Table 12: Time cost of model merging for AdaMering on ViT-B/32.

Training Time	Base	+7.5 min	+12.5 min	+25 min	+50 min	+100 min	+125 min
Avg Acc of Layer-wise AdaMerging	69.1	71.1	72.1	74.5	77.1	79.7	80.1
Avg Acc of Layer-wise AdaMerging++	72.4	74.1	74.8	76.3	78.3	80.5	81.1

Figure 10: Spearman correlation coefficient between entropy $H(\hat{Y})$ and avareage loss $L(Y, \hat{Y})$ on eight tasks (or datasets) at different stages of training (e.g., Iteration = {0, 100, 200, 300, 400, 500}), and we observed a high positive correlation.

Figure 11: Model merging coefficients ${\lambda_k}_{k=1}^K$ change with respect to training steps on ViT-B/32: (a) Task-wise AdaMerging; (b) Task-wise AdaMerging++. Each line represents the change process of the coefficient $\lambda_k$ of a task vector $T_k$ ( $k \in {1,2,\dots,K}$ ).

Figure 12: Learned model merging coefficients of Layer-wise AdaMerging on ViT-B/16. The $k$ -th row represents the $k$ -th task vector, the $l$ -th column represents the $l$ -th layer, and the intersection point represents the coefficient $\lambda_{k}^{l}$ .

Figure 13: Learned model merging coefficients of Layer-wise AdaMerging++ on ViT-B/16. The $k$ -th row represents the $k$ -th task vector, the $l$ -th column represents the $l$ -th layer, and the intersection point represents the coefficient $\lambda_k^l$ .

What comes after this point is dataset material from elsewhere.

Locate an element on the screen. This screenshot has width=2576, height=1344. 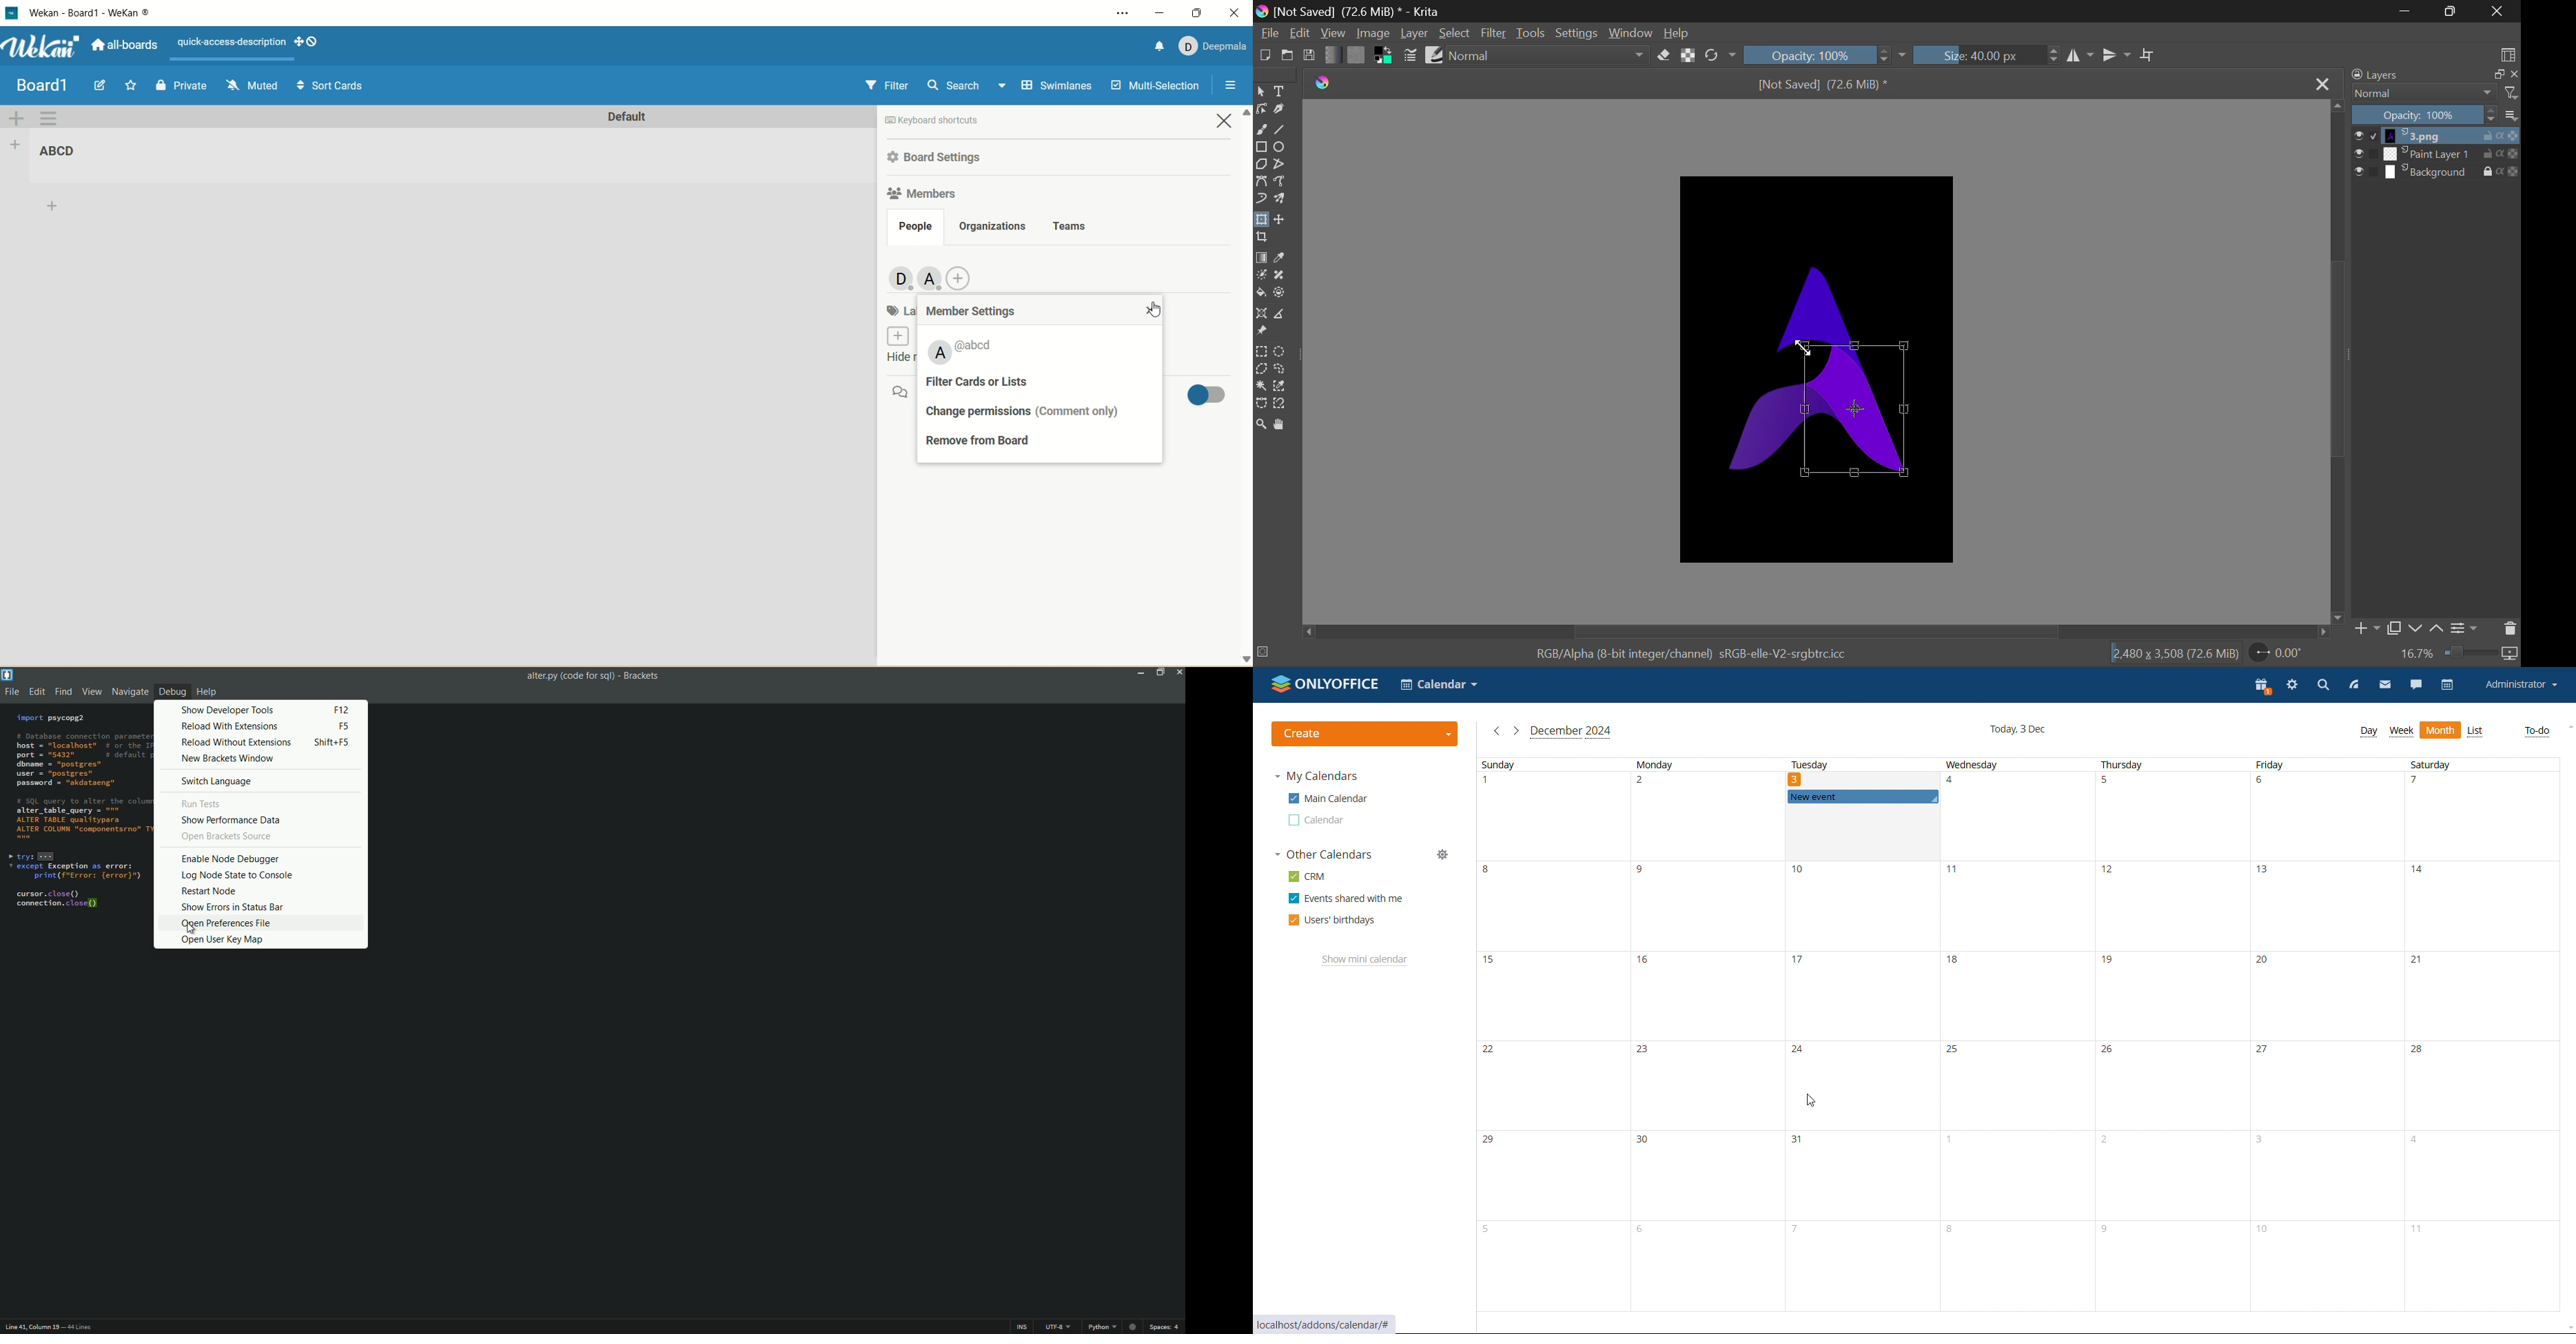
filter is located at coordinates (2510, 95).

Figure 14: Learned model merging coefficients of Layer-wise AdaMerging on ViT-L/14. The $k$ -th row represents the $k$ -th task vector, the $l$ -th column represents the $l$ -th layer, and the intersection point represents the coefficient $\lambda_k^l$ .

Figure 15: Learned model merging coefficients of Layer-wise AdaMerging++ on ViT-L/14. The $k$ -th row represents the $k$ -th task vector, the $l$ -th column represents the $l$ -th layer, and the intersection point represents the coefficient $\lambda_k^l$ .

Figure 16: Correlation analysis of entropy and average loss on eight tasks (or datasets). We can observe that there is a high positive correlation between entropy and prediction loss on each dataset.